Ctbp2-mediated β-catenin regulation is required for exit from pluripotency.
- Author:
Tae Wan KIM
1
;
Sojung KWAK
;
Jihoon SHIN
;
Byung Hee KANG
;
Sang Eun LEE
;
Min Young SUH
;
Jae Hwan KIM
;
In Young HWANG
;
Jong Hyuk LEE
;
Jinmi CHOI
;
Eun Jung CHO
;
Hong Duk YOUN
Author Information
- Publication Type:Original Article
- MeSH: Drosophila; Embryonic Stem Cells; Gene Expression; Mammals; Transcription Factors; Wnt Signaling Pathway
- From:Experimental & Molecular Medicine 2017;49(10):e385-
- CountryRepublic of Korea
- Language:English
- Abstract: The canonical Wnt pathway is critical for embryonic stem cell (ESC) pluripotency and aberrant control of β-catenin leads to failure of exit from pluripotency and lineage commitments. Hence, maintaining the appropriate level of β-catenin is important for the decision to commit to the appropriate lineage. However, how β-catenin links to core transcription factors in ESCs remains elusive. C-terminal-binding protein (CtBP) in Drosophila is essential for Wnt-mediated target gene expression. In addition, Ctbp acts as an antagonist of β-catenin/TCF activation in mammals. Recently, Ctbp2, a core Oct4-binding protein in ESCs, has been reported to play a key role in ESC pluripotency. However, the significance of the connection between Ctbp2 and β-catenin with regard to ESC pluripotency remains elusive. Here, we demonstrate that C-terminal-binding protein 2 (Ctbp2) associates with major components of the β-catenin destruction complex and limits the accessibility of β-catenin to core transcription factors in undifferentiated ESCs.

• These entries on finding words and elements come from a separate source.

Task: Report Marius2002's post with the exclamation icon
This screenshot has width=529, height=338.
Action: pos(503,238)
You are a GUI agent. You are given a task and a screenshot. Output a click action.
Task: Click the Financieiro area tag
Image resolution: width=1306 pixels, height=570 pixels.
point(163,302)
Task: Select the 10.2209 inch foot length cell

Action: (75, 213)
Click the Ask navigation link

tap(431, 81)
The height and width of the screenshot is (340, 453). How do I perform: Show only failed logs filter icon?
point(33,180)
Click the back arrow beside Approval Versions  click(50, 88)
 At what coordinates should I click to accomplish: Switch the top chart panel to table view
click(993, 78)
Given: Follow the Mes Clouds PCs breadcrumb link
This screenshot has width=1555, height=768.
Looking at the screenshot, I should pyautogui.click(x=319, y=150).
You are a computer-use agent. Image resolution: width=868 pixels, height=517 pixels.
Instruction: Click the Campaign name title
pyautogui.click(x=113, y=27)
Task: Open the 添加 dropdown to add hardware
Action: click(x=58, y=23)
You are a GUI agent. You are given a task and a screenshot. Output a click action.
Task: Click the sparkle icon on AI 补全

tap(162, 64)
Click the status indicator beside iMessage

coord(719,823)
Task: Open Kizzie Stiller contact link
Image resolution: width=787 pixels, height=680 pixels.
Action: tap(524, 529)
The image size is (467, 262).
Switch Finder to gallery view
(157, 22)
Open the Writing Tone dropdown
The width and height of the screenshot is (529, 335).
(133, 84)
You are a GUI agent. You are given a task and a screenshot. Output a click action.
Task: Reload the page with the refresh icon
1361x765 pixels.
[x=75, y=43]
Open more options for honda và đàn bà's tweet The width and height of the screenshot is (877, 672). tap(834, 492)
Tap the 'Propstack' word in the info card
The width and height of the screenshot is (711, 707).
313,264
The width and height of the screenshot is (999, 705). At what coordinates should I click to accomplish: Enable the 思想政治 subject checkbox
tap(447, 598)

Ctbp2 knockdown leads to stabilization of β-catenin, which then interacts with core pluripotency-maintaining factors that are occupied by Ctbp2, leading to incomplete exit from pluripotency. These findings suggest a suppressive function for Ctbp2 in reducing the protein level of β-catenin, along with priming its position on core pluripotency genes to hinder β-catenin deposition, which is central to commitment to the appropriate lineage.